August Otto Föppl (25 January 1854 – 12 August 1924) was a professor of Technical Mechanics and Graphical Statics at the Technical University of Munich, Germany. He is credited with introducing the Föppl–Klammer theory and the Föppl–von Kármán equations (large deflection of elastic plates).

==Life==
Föppl was born in Groß-Unstadt, Hesse where his father Carl August Föppl was a physician. He went to study engineering at Darmstadt Polytechnic in 1869 and then moved to Stuttgart where he studied under Otto Mohr. He then went to Karlsruhe. He then taught engineering at Holzminden from 1877 to 1892 while also studying physics at Leipzig University. His doctoral advisor was Gustav Heinrich Wiedemann and his thesis was on the strength of timber frames and arches. one of Föppl's first doctoral students was Ludwig Prandtl, his future son-in-law. He married Emilie Schenck (1856–1924) and they had two sons and three daughters. His daughter Gertrud married Prandtl. Son Ludwig Föppl became a mechanical engineer and Professor of Technical Mechanics at the Technical University of Munich.
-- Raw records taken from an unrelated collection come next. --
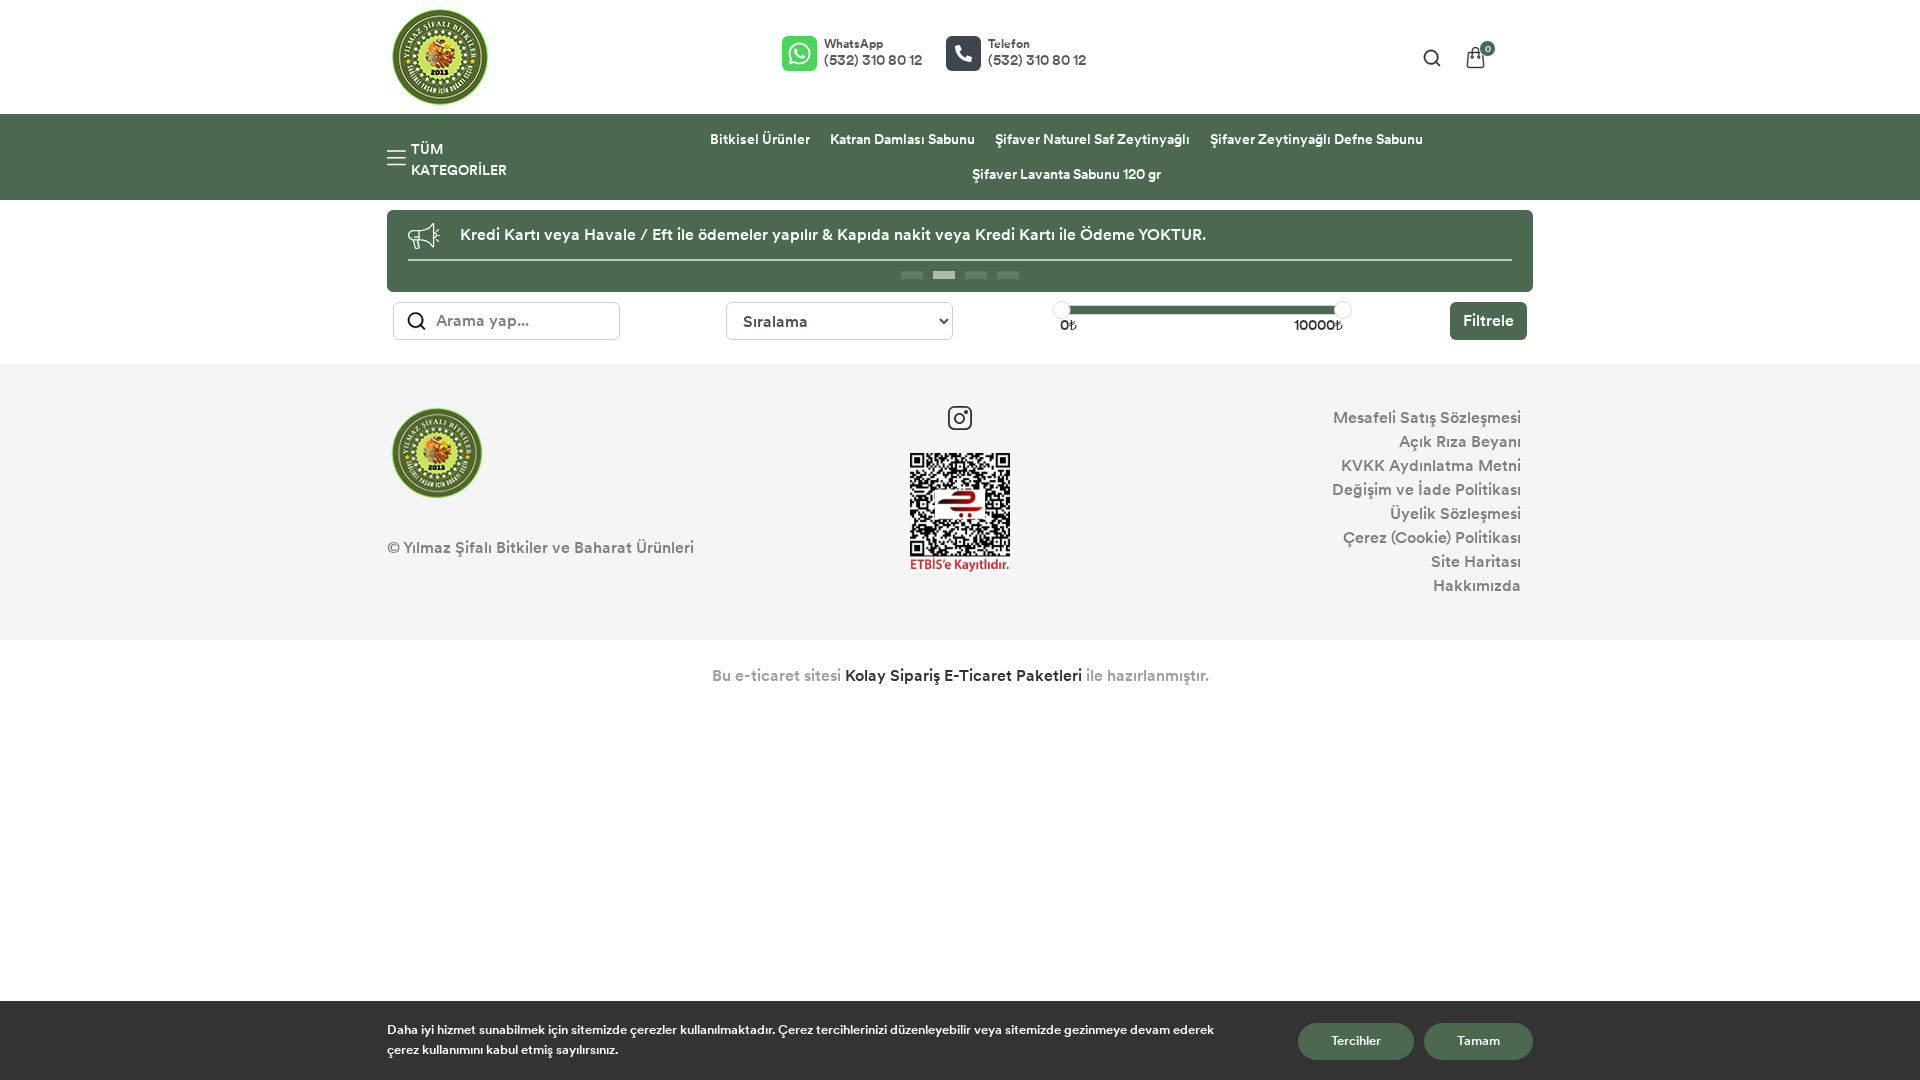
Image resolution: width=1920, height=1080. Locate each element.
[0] (1475, 57)
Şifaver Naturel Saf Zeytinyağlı (1092, 139)
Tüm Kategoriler (459, 160)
Otto Föppl became an engineer and Professor of Applied Mechanics at the Technical University of Braunschweig for 30 years.

==Career==
In 1894, Föppl wrote a widely read introductory book on Maxwell's theory of electricity, titled Einführung in die Maxwellsche Theorie der Elektrizität. This 1894 book pioneered the use of Maxwell's theory in Germany and made Föppl famous as a scientist. Gerald Holton argues, that some arguments of Föppl concerning electromagnetic induction, had some influence on Albert Einstein's first paper on special relativity.